*** Opening of Record extracts ***
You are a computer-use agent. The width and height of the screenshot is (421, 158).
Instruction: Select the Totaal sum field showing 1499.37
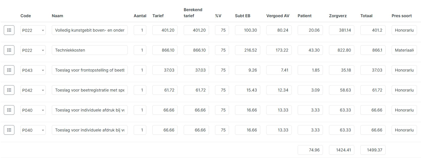373,150
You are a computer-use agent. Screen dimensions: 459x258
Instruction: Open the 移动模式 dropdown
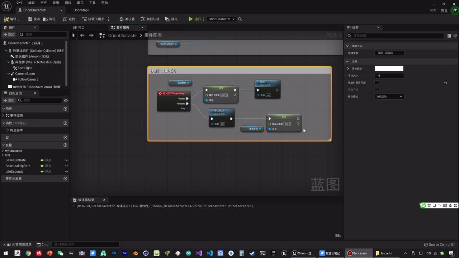[x=389, y=96]
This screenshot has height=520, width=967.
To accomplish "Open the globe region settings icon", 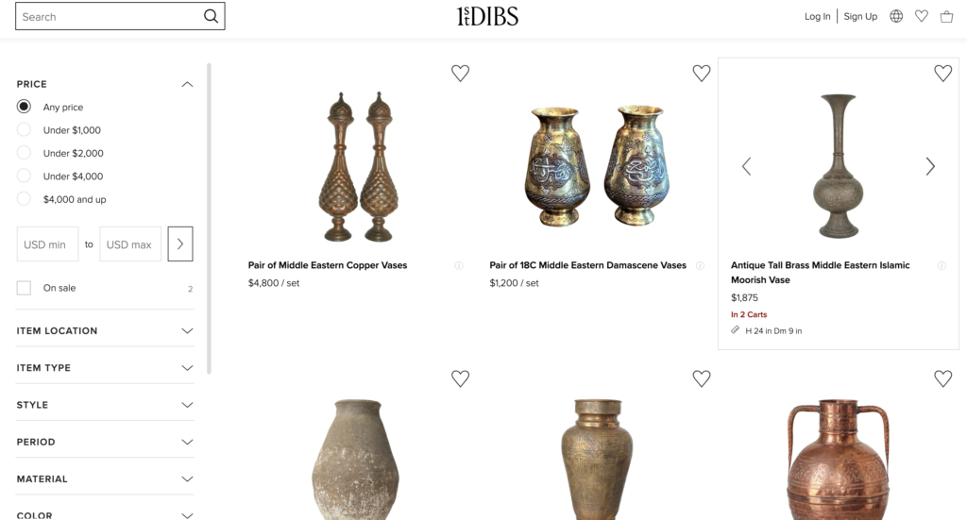I will [896, 16].
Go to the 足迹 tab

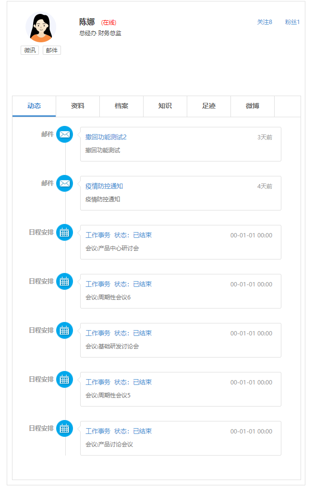pos(209,106)
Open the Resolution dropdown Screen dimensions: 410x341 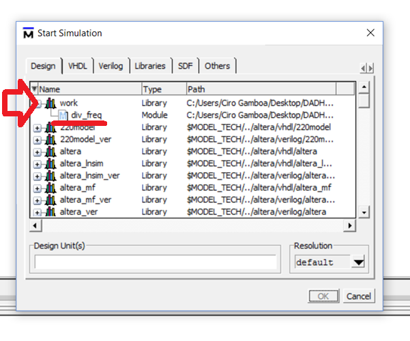click(x=358, y=262)
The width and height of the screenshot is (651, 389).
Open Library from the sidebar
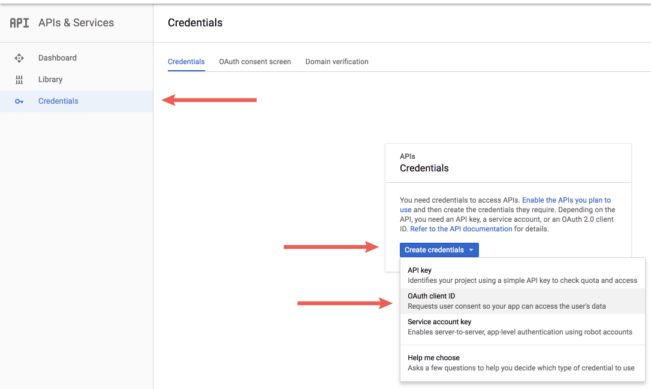click(x=50, y=79)
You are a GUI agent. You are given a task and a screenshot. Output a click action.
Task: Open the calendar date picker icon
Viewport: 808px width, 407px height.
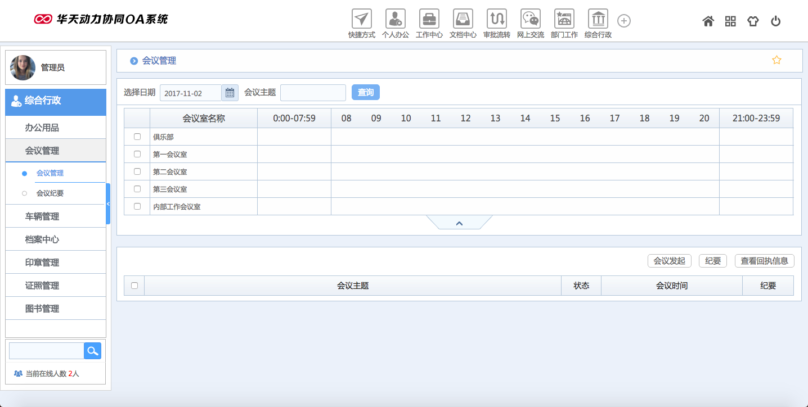point(230,93)
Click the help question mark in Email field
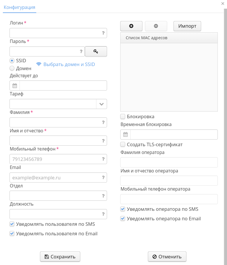The width and height of the screenshot is (227, 265). [103, 178]
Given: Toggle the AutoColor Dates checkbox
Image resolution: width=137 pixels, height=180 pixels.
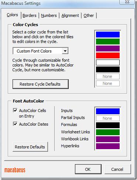Looking at the screenshot, I should (15, 124).
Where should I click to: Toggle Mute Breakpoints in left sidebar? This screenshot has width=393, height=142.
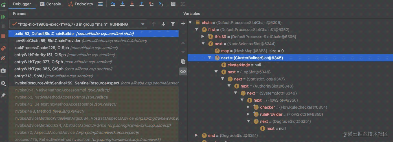point(3,58)
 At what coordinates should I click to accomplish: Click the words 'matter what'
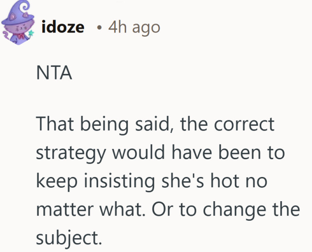tap(88, 210)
*** Close of Record extracts ***
- Task statement: When the word "agent" shows up in a line of the entries, pull that line out.

- Exercise solution:
You are a computer-use agent. The width and height of the screenshot is (421, 158).
You are a computer-use agent. Screen dimensions: 459x258
You are a GUI agent. You are given a task and a screenshot. Output a click action.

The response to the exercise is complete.